A 24-year-old African-American woman with no significant past medical history presented with a one week duration of a diffuse macular eruption with associated fevers, nausea, lightheadedness, and headache. She had an abscess incised and drained with subsequent treatment with a ten-day course of TMP/SMX four and a half weeks prior. On physical exam, she was initially hypotensive with a blood pressure of 80/50 that was responsive to fluids, and was febrile with a temperature of 39.3º C (102.8º F).

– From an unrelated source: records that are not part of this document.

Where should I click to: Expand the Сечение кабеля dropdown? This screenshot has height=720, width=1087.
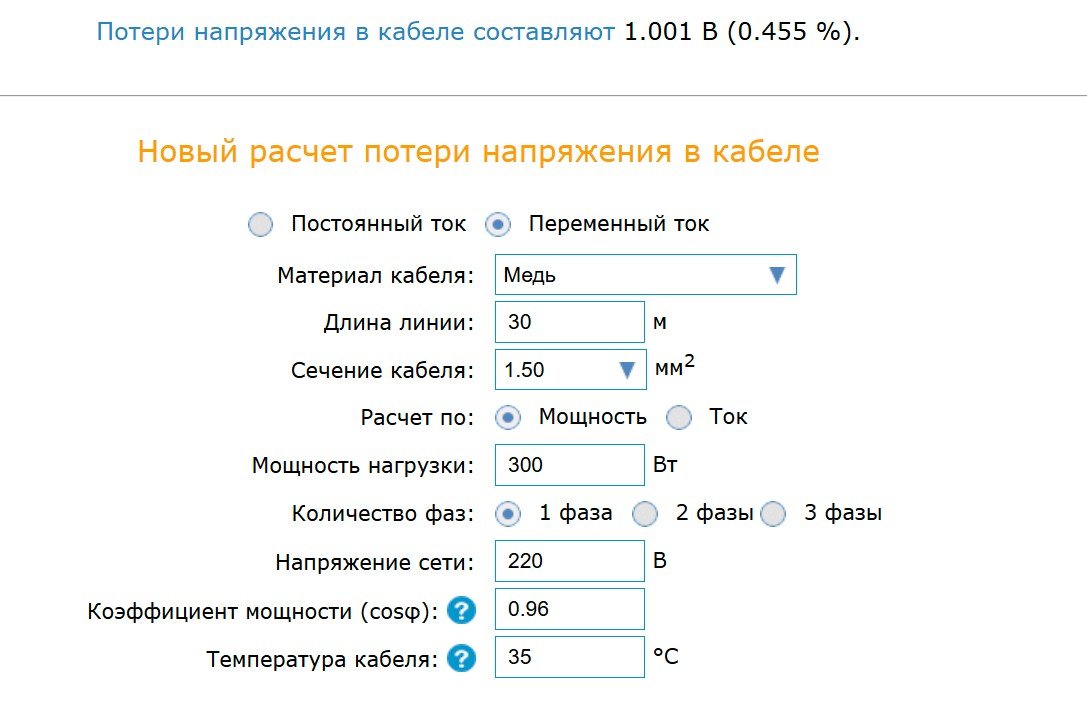pos(571,369)
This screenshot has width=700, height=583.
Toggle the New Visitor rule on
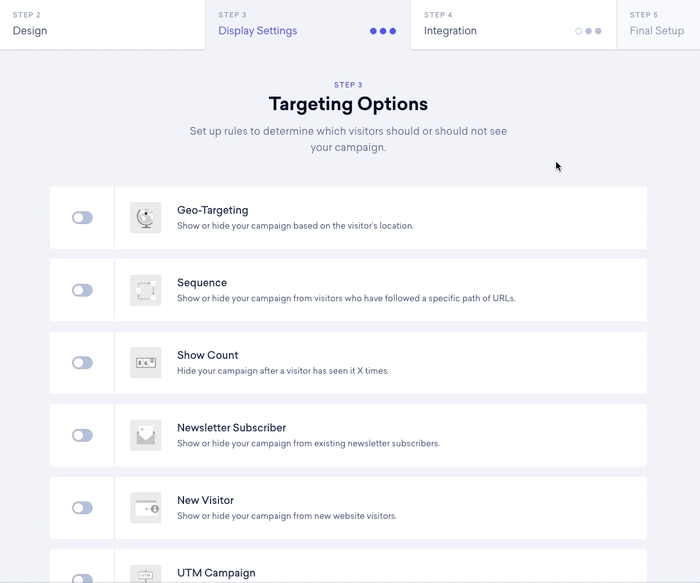[x=82, y=508]
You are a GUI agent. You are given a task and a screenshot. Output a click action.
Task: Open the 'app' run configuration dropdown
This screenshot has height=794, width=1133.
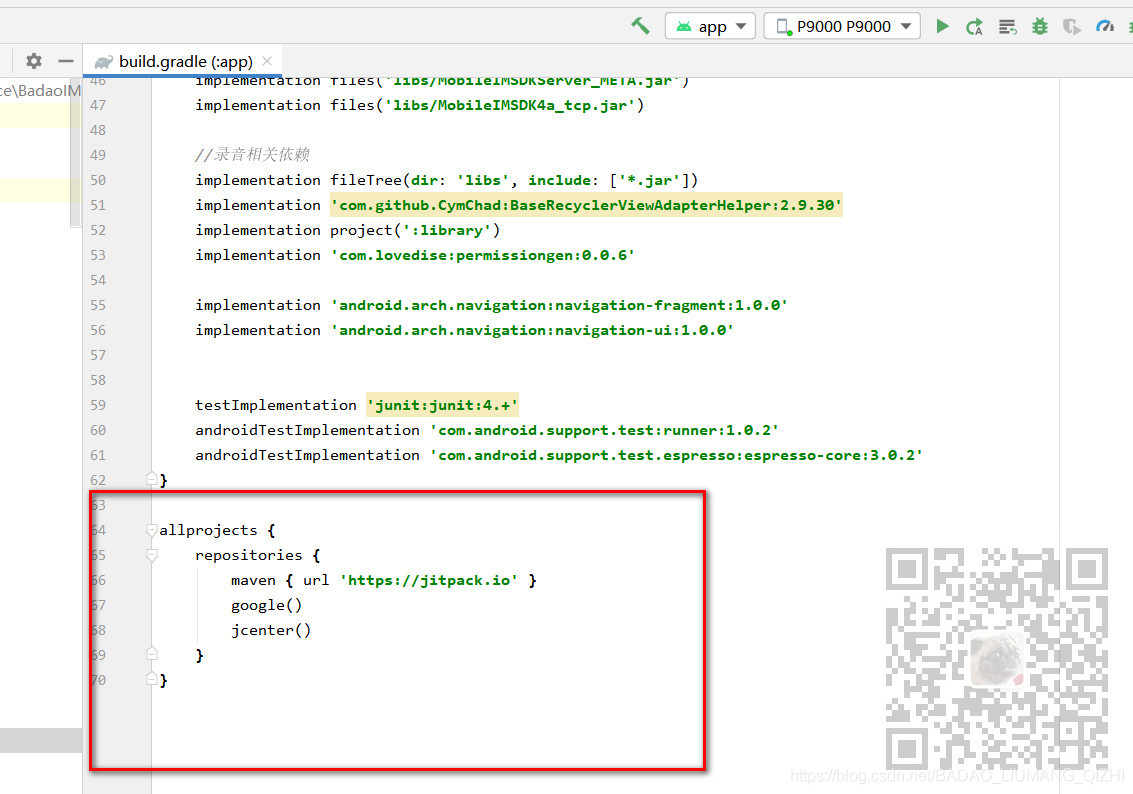pyautogui.click(x=710, y=25)
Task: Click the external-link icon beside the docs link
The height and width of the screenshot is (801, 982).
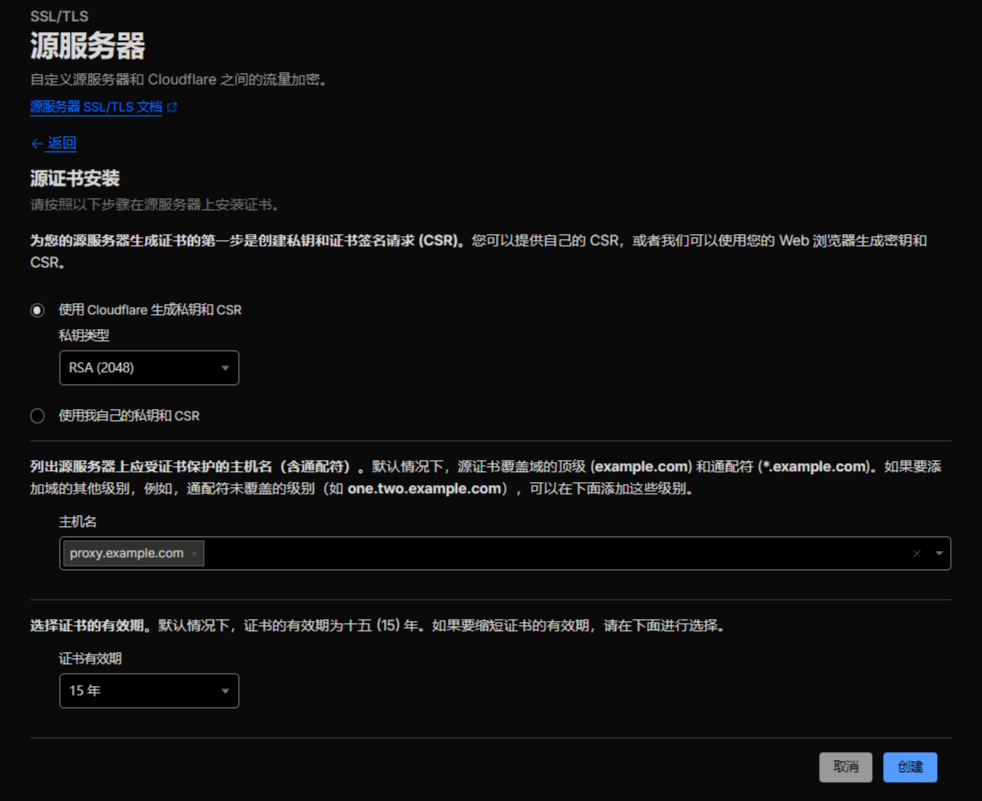Action: point(173,107)
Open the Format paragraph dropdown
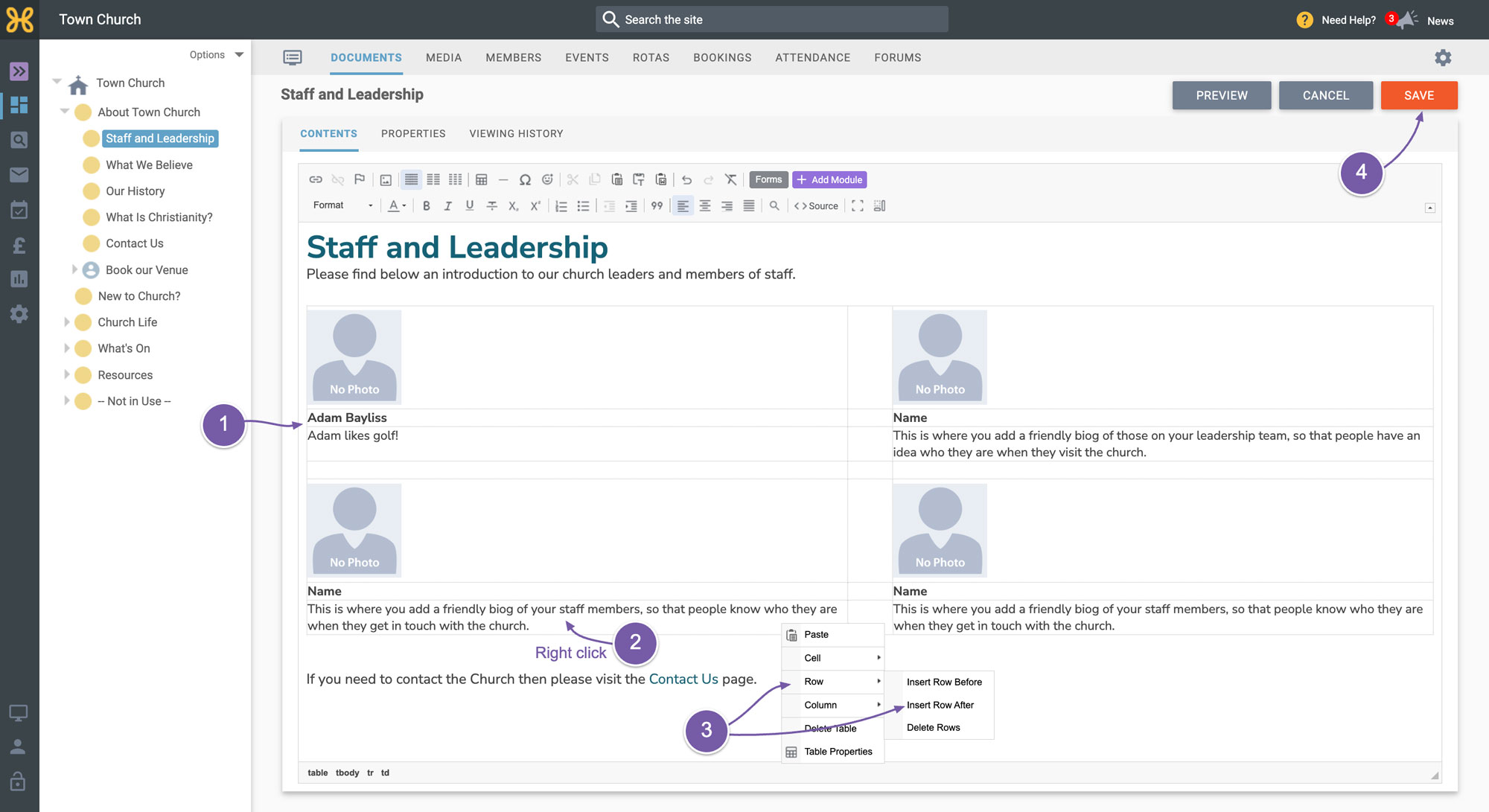This screenshot has height=812, width=1489. (x=342, y=205)
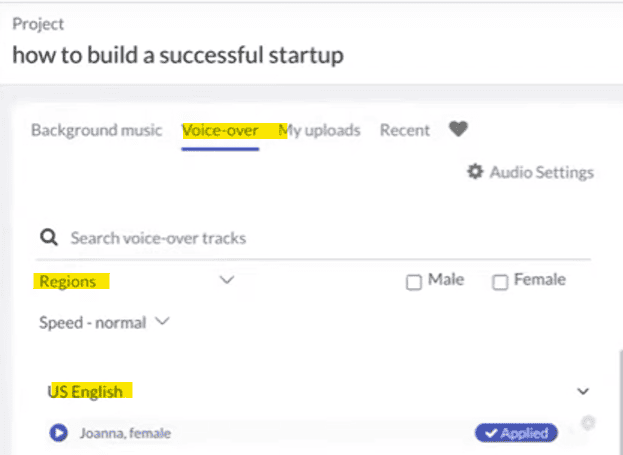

Involving the lower legs, lower abdomen, chest, arms, and upper back were several scattered few millimeters to 1 centimeter erythematous macules (Figure 1). There was mild edema of the lower lip, along with mild facial edema. She had two palpable lymph nodes in the anterior cervical and submandibular area. On presentation, total leukocyte count was 8.2 K/μL (normal range 3.2-10.6 K/μL) with a total eosinophil count of 344 cells/mcL (normal range, 30-350 cells/mcL). Aspartate aminotransferase (AST) level was 193 IU/dL (normal range, 5 - 35 IU/dL), alanine aminotransferase (ALT) level was 126 IU/dL (normal range, 5 - 35 IU/dL), and the total bilirubin was 2.3 mg/dL (normal range, 0.1 -1.3). On the third day of her hospital stay, the leukocyte count increased to 13.1 K/μL and the total eosinophil count increased to 881cell/mcL. On the fourth day of hospitalization, her AST was 477 IU/dL and ALT was 537 IU/dL. On discharge, six days later, all of her laboratory values had trended down but liver enzymes remained slightly elevated: leukocyte count was 10.1 K/μL, total eosinophil count was 105 cells/mcL, AST was 181 IU/dL, ALT was 163 IU/dL, and total bilirubin was 1 mg/dL.